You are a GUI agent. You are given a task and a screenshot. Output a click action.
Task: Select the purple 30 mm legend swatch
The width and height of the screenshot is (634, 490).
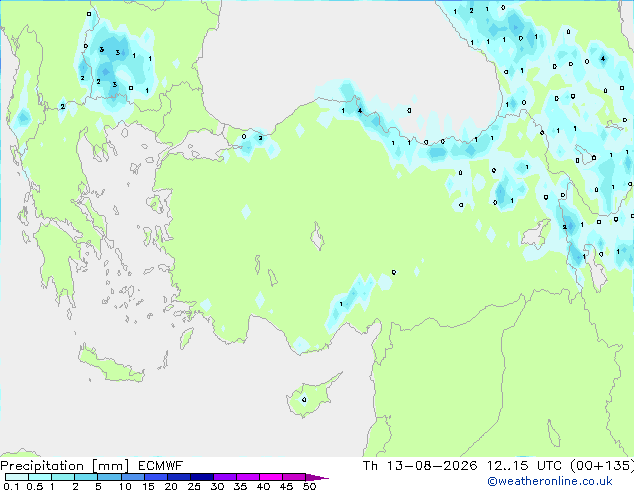[x=225, y=477]
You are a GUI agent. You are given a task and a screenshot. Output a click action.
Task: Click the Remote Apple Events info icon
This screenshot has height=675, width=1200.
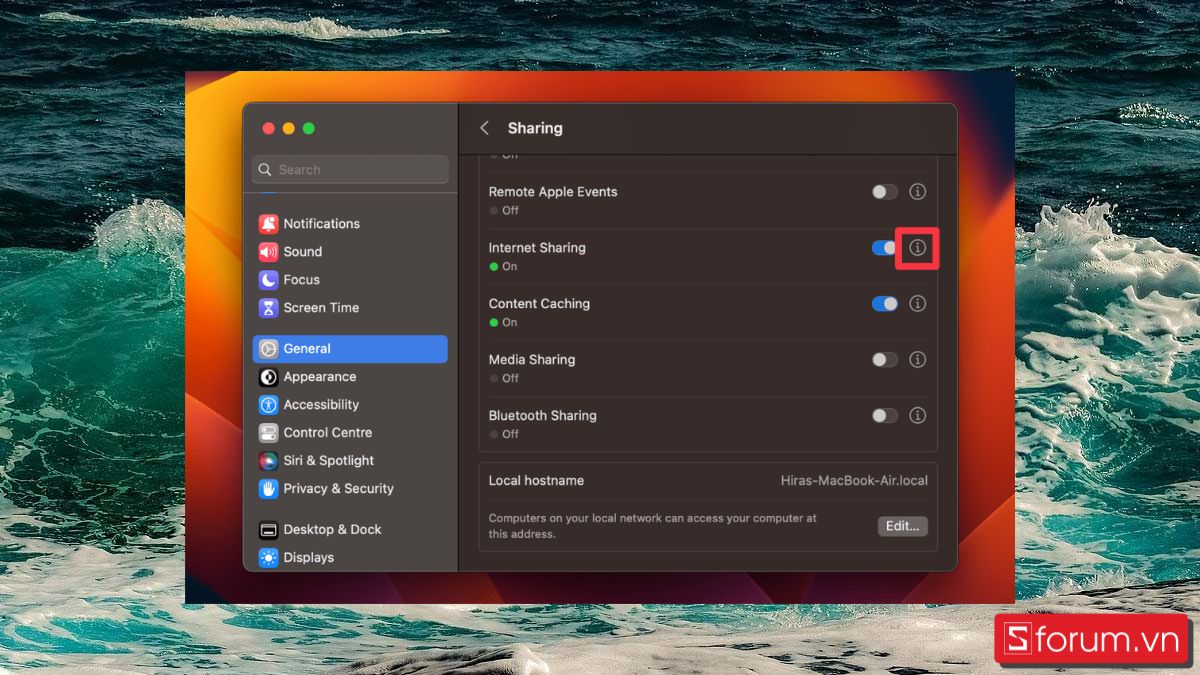[x=917, y=191]
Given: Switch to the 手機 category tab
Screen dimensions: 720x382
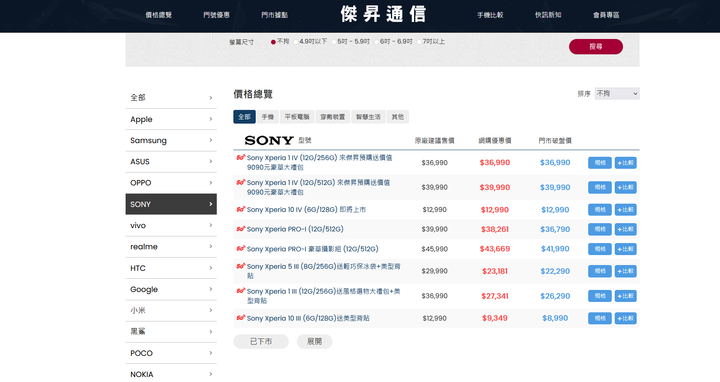Looking at the screenshot, I should point(268,117).
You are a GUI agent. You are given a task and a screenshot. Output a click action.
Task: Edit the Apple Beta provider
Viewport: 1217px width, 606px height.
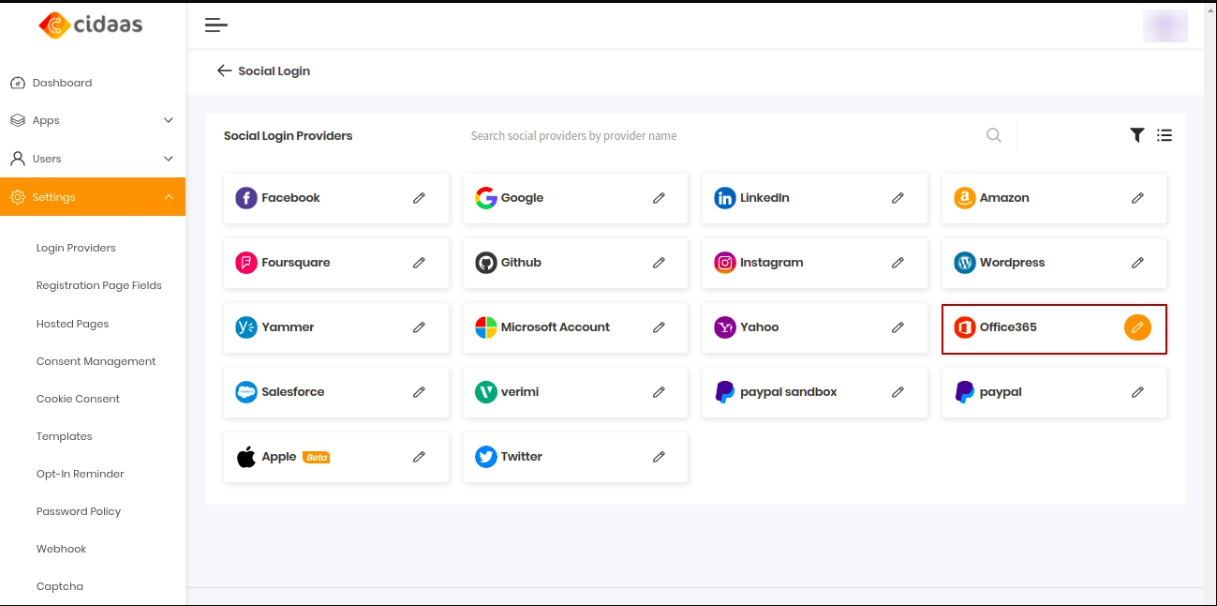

........

The response should be the lines from the one containing "The width and" through the final line of the records, reproduced exactly and with every picture left out.

The width and height of the screenshot is (634, 490).
[x=225, y=477]
You are a GUI agent. You are given a task and a screenshot. Output a click action.
Task: Click the Remote Apple Events info icon
This screenshot has height=675, width=1200.
[x=917, y=191]
Given: Switch to the 手機 category tab
Screen dimensions: 720x382
Looking at the screenshot, I should point(268,117).
You are a GUI agent. You are given a task and a screenshot. Output a click action.
Task: Edit the Apple Beta provider
Viewport: 1217px width, 606px height.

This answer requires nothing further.